The problem -
Wherever the word "agent" shows up in the data, report the line it sits in.

Collected data entries -
- - - -
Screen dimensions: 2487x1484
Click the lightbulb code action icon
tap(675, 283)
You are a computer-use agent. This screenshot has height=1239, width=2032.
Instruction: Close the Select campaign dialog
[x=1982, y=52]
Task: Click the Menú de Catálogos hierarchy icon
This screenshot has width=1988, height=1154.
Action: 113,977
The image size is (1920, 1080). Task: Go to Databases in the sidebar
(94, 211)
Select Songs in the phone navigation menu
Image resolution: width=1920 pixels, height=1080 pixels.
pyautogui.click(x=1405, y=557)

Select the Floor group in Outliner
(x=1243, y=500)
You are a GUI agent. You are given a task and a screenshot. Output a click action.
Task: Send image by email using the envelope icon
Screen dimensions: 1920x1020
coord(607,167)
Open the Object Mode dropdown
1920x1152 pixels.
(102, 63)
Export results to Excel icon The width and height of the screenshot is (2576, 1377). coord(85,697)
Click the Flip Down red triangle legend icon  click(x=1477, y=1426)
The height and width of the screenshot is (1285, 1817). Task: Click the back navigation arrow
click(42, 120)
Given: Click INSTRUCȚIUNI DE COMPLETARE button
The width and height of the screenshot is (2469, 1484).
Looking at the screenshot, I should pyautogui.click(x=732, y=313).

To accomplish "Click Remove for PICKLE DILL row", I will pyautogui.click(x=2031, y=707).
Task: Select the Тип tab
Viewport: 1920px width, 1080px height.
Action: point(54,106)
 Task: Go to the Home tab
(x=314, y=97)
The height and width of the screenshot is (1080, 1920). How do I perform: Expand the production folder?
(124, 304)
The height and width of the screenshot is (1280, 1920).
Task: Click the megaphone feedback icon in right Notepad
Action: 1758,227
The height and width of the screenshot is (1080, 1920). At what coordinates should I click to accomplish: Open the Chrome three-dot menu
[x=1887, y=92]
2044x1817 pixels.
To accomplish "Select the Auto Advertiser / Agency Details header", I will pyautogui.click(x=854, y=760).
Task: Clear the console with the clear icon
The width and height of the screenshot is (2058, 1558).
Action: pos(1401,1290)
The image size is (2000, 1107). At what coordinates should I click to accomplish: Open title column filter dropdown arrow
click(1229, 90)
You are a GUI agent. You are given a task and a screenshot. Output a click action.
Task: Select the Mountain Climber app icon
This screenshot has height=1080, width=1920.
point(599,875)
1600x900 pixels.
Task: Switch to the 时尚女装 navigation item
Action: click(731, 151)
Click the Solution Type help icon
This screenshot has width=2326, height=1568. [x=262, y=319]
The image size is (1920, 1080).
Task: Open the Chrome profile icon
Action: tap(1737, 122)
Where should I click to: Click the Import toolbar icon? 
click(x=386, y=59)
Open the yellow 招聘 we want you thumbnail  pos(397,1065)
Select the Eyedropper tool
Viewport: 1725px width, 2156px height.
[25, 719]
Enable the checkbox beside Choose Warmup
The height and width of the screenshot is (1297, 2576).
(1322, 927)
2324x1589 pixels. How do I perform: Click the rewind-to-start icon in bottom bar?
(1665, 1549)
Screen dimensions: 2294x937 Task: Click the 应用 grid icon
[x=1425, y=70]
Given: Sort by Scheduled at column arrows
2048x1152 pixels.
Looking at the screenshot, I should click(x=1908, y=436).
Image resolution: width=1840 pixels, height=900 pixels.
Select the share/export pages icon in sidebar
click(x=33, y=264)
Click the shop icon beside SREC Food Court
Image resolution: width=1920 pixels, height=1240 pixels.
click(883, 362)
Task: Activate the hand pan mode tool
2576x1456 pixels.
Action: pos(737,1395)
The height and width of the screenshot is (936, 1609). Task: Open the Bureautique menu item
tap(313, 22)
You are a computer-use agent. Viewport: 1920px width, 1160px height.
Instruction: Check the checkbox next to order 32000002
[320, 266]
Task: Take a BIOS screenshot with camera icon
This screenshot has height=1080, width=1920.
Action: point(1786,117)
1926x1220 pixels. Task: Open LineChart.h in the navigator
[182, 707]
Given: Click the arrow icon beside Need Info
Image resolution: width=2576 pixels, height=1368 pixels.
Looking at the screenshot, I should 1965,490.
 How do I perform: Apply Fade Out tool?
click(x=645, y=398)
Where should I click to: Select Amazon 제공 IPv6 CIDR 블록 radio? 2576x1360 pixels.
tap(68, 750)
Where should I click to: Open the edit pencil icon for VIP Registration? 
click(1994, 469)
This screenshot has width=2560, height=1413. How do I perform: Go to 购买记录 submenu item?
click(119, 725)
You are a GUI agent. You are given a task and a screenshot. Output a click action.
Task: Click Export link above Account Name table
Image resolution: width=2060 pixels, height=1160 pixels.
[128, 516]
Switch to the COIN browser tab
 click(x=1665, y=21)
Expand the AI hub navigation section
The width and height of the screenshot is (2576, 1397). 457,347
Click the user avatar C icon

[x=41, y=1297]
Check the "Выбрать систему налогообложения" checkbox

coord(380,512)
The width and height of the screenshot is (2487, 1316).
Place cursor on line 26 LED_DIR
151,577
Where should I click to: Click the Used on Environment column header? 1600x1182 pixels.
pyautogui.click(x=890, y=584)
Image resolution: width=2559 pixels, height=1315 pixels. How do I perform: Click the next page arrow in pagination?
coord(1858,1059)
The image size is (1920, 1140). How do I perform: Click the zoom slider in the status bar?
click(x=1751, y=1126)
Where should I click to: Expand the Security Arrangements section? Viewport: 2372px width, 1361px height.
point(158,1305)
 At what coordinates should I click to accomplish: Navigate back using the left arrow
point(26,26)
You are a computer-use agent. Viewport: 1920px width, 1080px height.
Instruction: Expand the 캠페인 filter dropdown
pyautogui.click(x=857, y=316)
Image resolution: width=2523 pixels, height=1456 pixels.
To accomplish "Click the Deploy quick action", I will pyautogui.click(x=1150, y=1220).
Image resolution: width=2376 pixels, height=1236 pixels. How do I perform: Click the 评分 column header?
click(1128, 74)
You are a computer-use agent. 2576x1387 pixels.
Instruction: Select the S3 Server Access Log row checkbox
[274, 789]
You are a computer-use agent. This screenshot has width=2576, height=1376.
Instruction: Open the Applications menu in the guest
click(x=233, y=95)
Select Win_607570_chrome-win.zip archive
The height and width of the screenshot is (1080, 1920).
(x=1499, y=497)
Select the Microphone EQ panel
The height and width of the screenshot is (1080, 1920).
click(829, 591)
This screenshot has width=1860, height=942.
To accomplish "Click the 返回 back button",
- - - -
Response box -
You are a computer-use agent. This screenshot has height=1239, width=2032.
You are a GUI agent. You are given a task and a screenshot. Output a click action.
You are a GUI agent. You are given a task and a screenshot. Output a click action.
You are a computer-use agent. Viewport: 1920px width, 1160px height.
You are a GUI agent. You are given a task and a screenshot. Output a click action.
You are a computer-use agent. Viewport: 1920px width, 1080px height.
You are a computer-use agent. 2576x1387 pixels.
You are a computer-use agent. This screenshot has width=2576, height=1376.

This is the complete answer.